Berlin – Vor schwerwiegende Folgen für Mensch und Umwelt wegen des Reaktorunfalls im japanischen Atomkraftwerk Fukushima Dai-ichi hat die deutsche Sektion der Internationalen Ärzte für die Verhütung des Atomkrieges, Ärzte in sozialer Verantwortung (IPPNW) gewarnt.
Nach Angaben des französischen Instituts für Strahlensicherheit (IRSN) leben 70.000 Menschen weiterhin in den hoch kontaminierten 870 km² außerhalb der Evakuierungszone, 9.500 davon sind Kinder. In diesen Gebieten wurden die Menschen nach Berechnungen des IRSN im vergangenen Jahr einer Gesamtdosis von bis zu 200 Millisievert pro Person ausgesetzt. Das entspricht dem Zweihundertfachen der natürlichen Hintergrundstrahlung.
„Die größte gesundheitliche Gefahr nach einem solchen Atomunfall stellt jedoch die innere Verstrahlung durch radioaktiv verseuchte Nahrung und die Inhalation von radioaktivem Staub dar“, sagte der Kinderarzt Alex Rosen von der IPPNW zum Jahrestag des Unglücks. In Obst- und Gemüseproben sowie in Fleisch, Fisch, Algen, Reis, Milch, Tee und Leitungswasser seien die Strahlungswerte zum Teil sehr stark erhöht.

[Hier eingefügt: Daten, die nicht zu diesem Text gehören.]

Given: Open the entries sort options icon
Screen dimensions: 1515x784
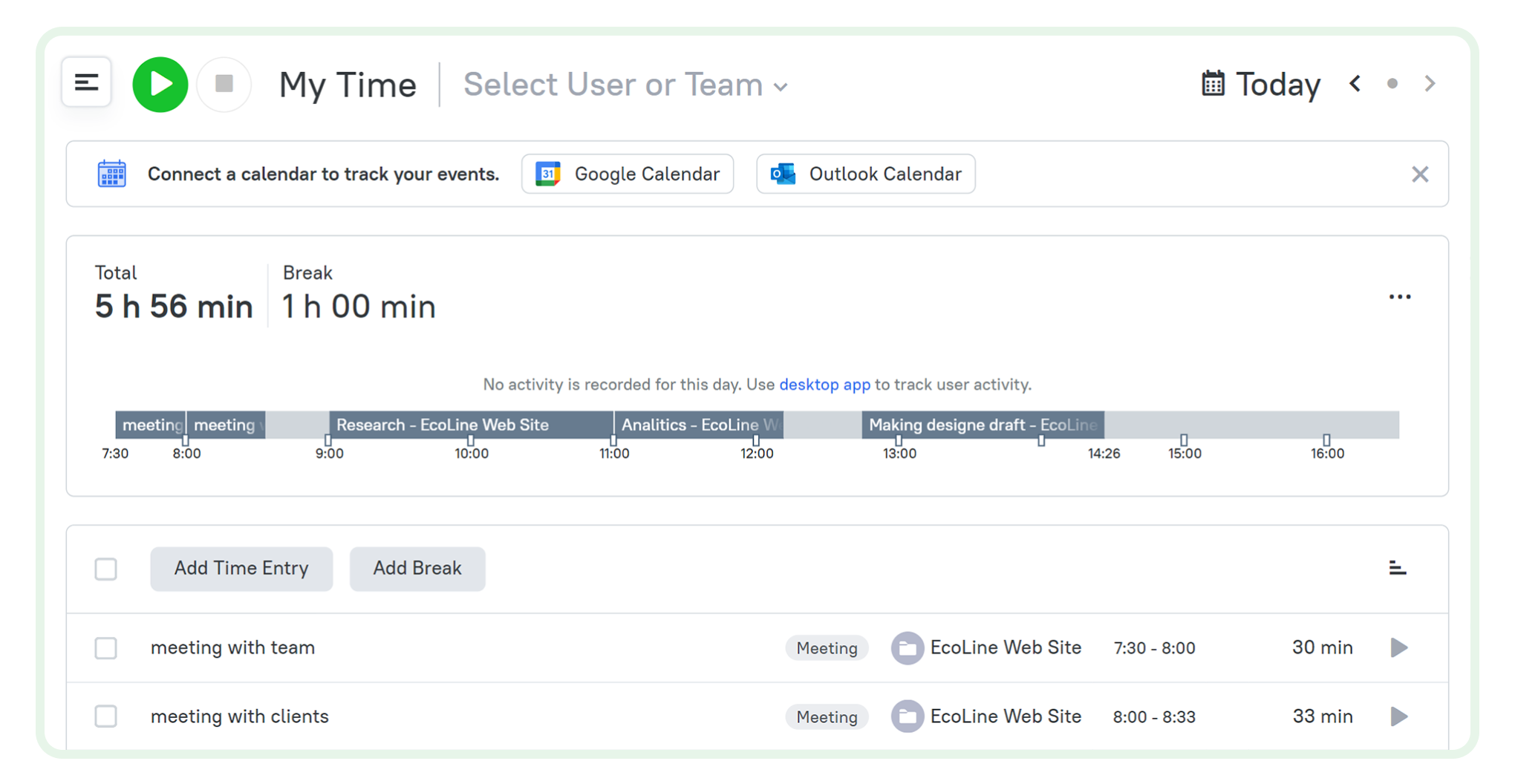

Die IPPNW teilt die Einschätzung der französischen IRSN, wonach die Menschen aus den verstrahlten Gebieten evakuiert werden sollten, denn sie seien einer so hohen Strahlenbelastung ausgesetzt, dass mit einer extrem hohen Krebsrate, Fehlgeburten, Missbildungen, genetischen Erkrankungen bei Neugeborenen sowie vielen anderen Leiden zu rechnen sei.